Containerization packages your application and its dependencies into portable, reproducible units that run consistently across environments. Done right, containers eliminate "works on my machine" issues, enable horizontal scaling, and simplify deployment. Done wrong, they introduce security vulnerabilities, bloated images, and operational complexity. This checklist ensures you get it right.

Checklist Items

  1. Write a multi-stage Dockerfile [critical]: Use multi-stage builds to separate build dependencies from runtime. Final image should contain only the compiled app and runtime deps.
  2. Use minimal base images [critical]: Start from Alpine, distroless, or slim images instead of full Ubuntu/Debian. Smaller images mean faster pulls and smaller attack surface.
  3. Scan images for vulnerabilities [critical]: Integrate Trivy, Snyk, or Docker Scout into CI/CD to catch known CVEs before images reach production.
  4. Do not run containers as root [important]: Create a non-root user in the Dockerfile and use the USER directive. Running as root in production is a serious security risk.
  5. Configure health checks [important]: Add HEALTHCHECK instructions to Dockerfiles and liveness/readiness probes in Kubernetes for reliable container lifecycle management.
  6. Set resource limits (CPU and memory) [important]: Define resource requests and limits in Kubernetes or Docker Compose to prevent single containers from consuming all host resources.
  7. Externalize configuration via environment variables [important]: Use environment variables or mounted config files for all environment-specific settings. Never bake secrets into images.
  8. Tag images with specific versions [recommended]: Use semantic version tags or Git SHA tags — never deploy with :latest in production. Pin all base image versions.
  9. Set up a container registry with access controls [recommended]: Use ECR, GCR, or Docker Hub with private repos. Restrict push access to CI/CD pipelines only.
  10. Implement graceful shutdown handling [recommended]: Handle SIGTERM signals to drain connections, complete in-flight requests, and release resources before container termination.

Common Mistakes

  • Bloated images with build tools included: Use multi-stage builds. Your runtime image should not include compilers, package managers, or source code.
  • Storing secrets in environment variables in the Dockerfile: Use Docker secrets, Kubernetes secrets, or external secret managers. ENV directives in Dockerfiles are visible in image layers.
  • Ignoring container logging: Log to stdout and stderr. Use a log aggregator to collect container output — do not write logs to files inside containers.
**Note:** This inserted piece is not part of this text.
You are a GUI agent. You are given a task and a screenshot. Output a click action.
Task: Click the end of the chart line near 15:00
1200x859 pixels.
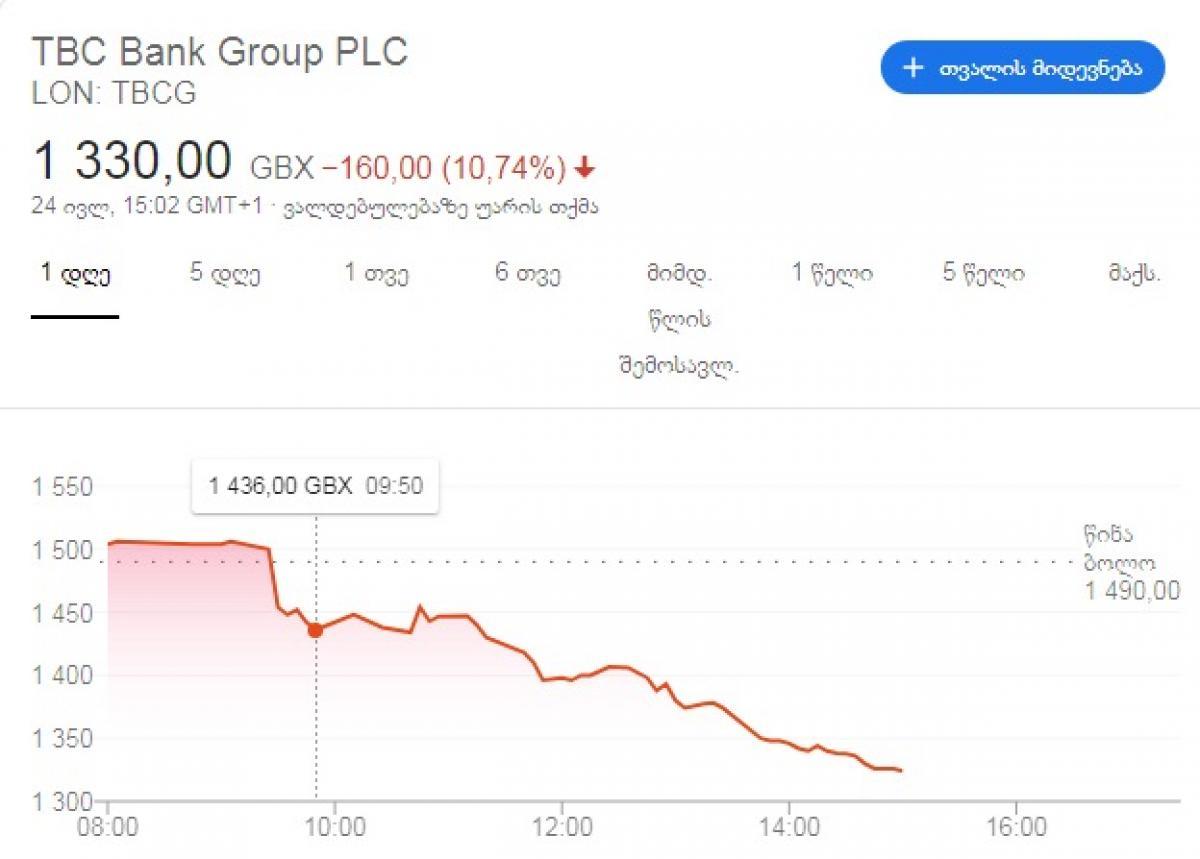[901, 770]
Frequently Asked Questions

Docker Compose or Kubernetes?
Docker Compose for local development and simple deployments with 2-5 containers. Kubernetes for production workloads needing auto-scaling, rolling updates, and service mesh. Many teams use both — Compose for dev, Kubernetes for prod.
How small should my container image be?
Aim for under 100 MB for most applications. Node.js apps can be under 50 MB with Alpine. Go and Rust apps can be under 20 MB with distroless or scratch base images.
Should I use Docker or Podman?
Docker is the industry standard with the largest ecosystem. Podman is rootless and daemonless, making it better for security-sensitive environments. Both use the same image format — choose based on your security and infrastructure requirements.